Francois Carrard, who helped oversee the cleanup of the IOC after the Salt Lake City bidding scandal, was selected Tuesday to chair the group leading the reforms of football's corruption-hit governing body.
ZURICH (AP) — Francois Carrard, who helped oversee the cleanup of the IOC after the Salt Lake City bidding scandal, was selected Tuesday to chair the group leading the reforms of football's corruption-hit governing body.
Carrard, former director general of the International Olympic Committee, will lead a team of 12 officials picked by the six soccer continental confederations, including new FIFA executive committee member and IOC powerbroker Sheik Ahmad al-Fahad al-Sabah of Kuwait.
World Cup sponsors will also nominate two members to the panel, which was formed after 14 people were indicted in an American investigation into soccer corruption.
"It is vital for the future of global football to restore the integrity and reputation of its governing body," Carrard said.

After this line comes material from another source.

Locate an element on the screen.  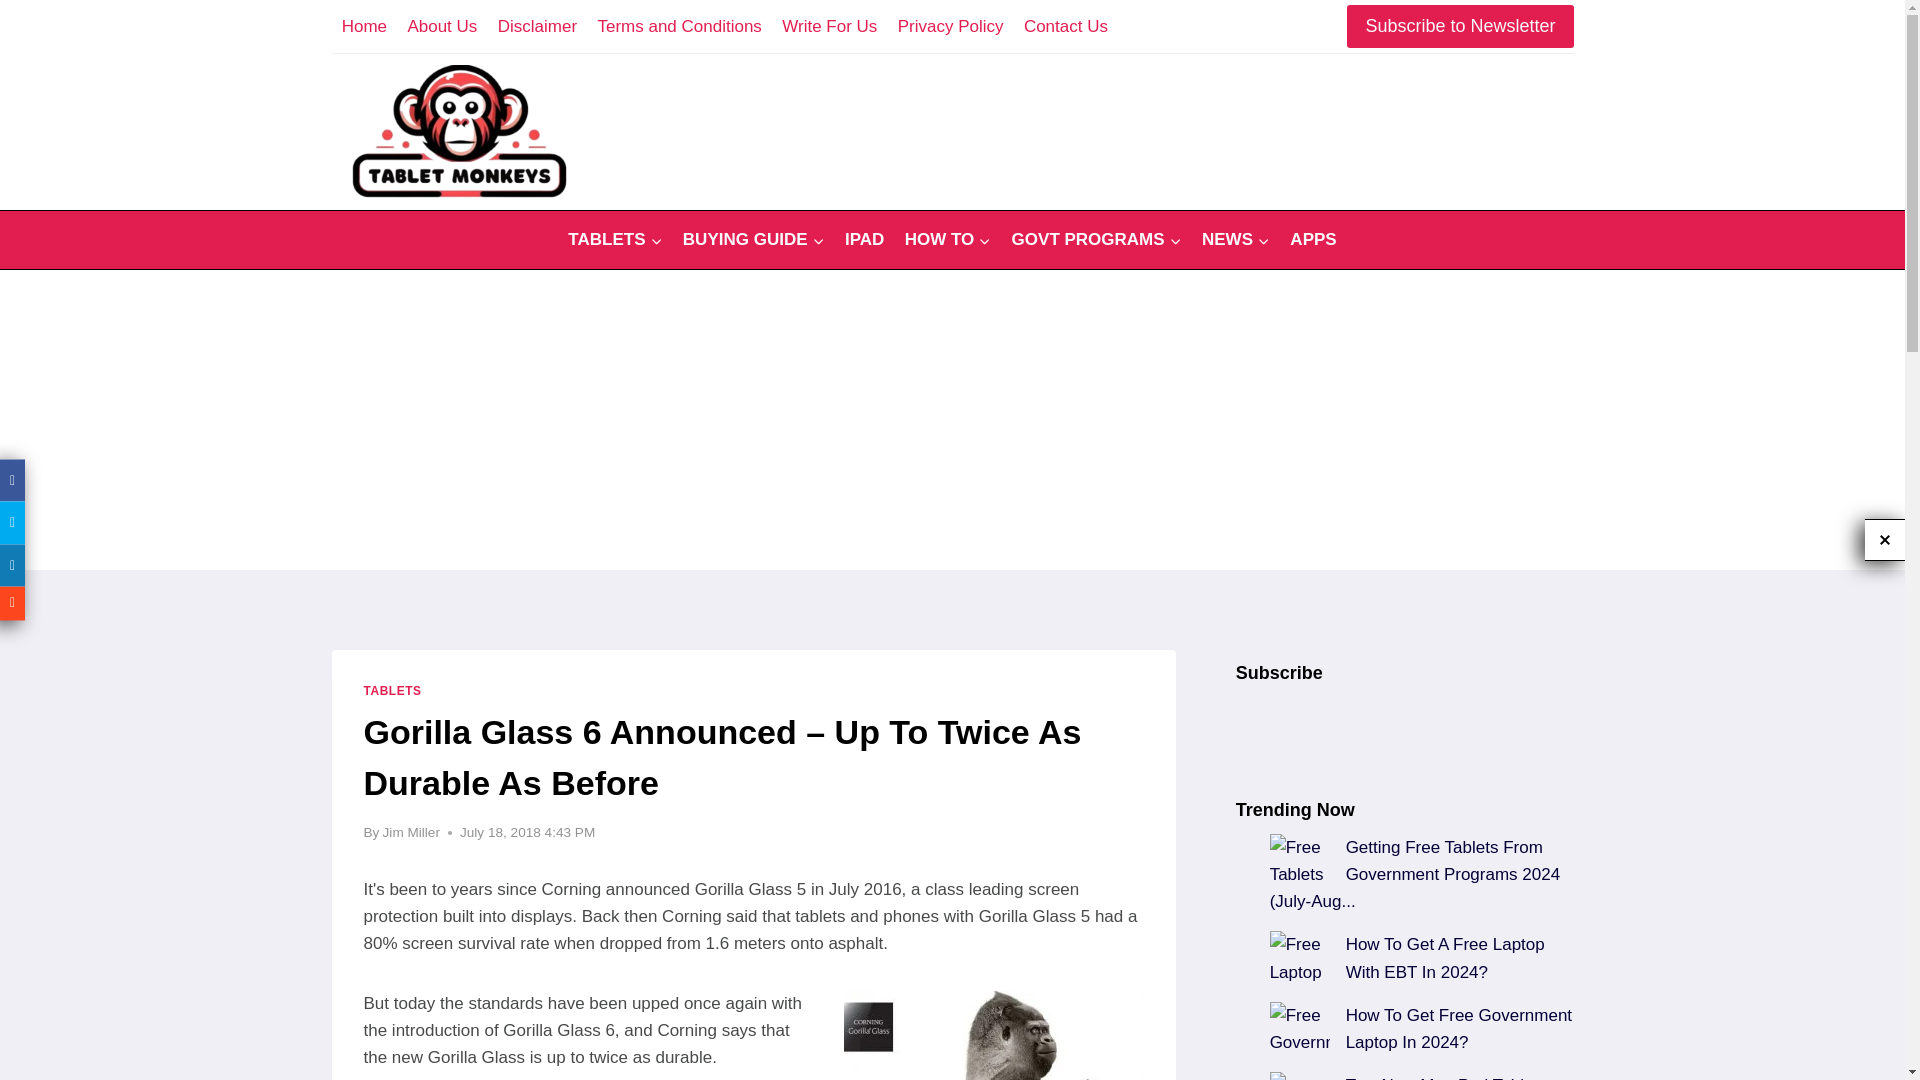
Disclaimer is located at coordinates (537, 26).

The Swiss lawyer served as the IOC's director general 14 years until 2003, a period which included the scandal that led to the expulsion or resignation of 10 members connected to Salt Lake City's winning bid for the 2002 Winter Games.
The scandal prompted the IOC to enact a series of reforms, including creation of an ethics commission, introduction of new term and age limits and a ban on member visits to bid cities.
Reform proposals affecting the FIFA president and executive committee include term limits, publishing their salary and stricter vetting of candidates.
Carrard, who will appoint an advisory board featuring figures from outside football, will present his proposed reforms to the FIFA Congress on Feb. 26 when Sepp Blatter's successor will be elected.
Blatter announced plans in June to quit, only four days after being re-elected for a fifth, four-year term.
Blatter said Carrard can "help FIFA to strengthen its governance structures in a credible and meaningful way."
UEFA President Michel Platini, the front-runner to succeed Blatter and inherit the reforms, said creating the panel was an important step.
"All of the confederations have picked their representatives based on their knowledge of football and governance matters, and we will now all work together for the greater good of the game," Platini said in a statement.
The panel also includes former IOC vice president Kevan Gosper, who was appointed by the Asian Football Confederation. The Australian was investigated and cleared of wrongdoing by the IOC ethics commission in 2000 over his links to the Salt Lake City bid, including a family ski trip to Utah.
CONMEBOL, the South American confederation, nominated Gorka Villar, its general director and son of Angel Maria Villar, the long-time Spanish federation head who is a vice president of FIFA and UEFA. Angel Maria Villar is being investigated by the FIFA ethics committee in its 2018-2022 World Cup bidding case.
Africa's nominees, Hany Abo Rida of Egypt and Constant Omari of Congo, are both members of FIFA's often-discredited executive committee.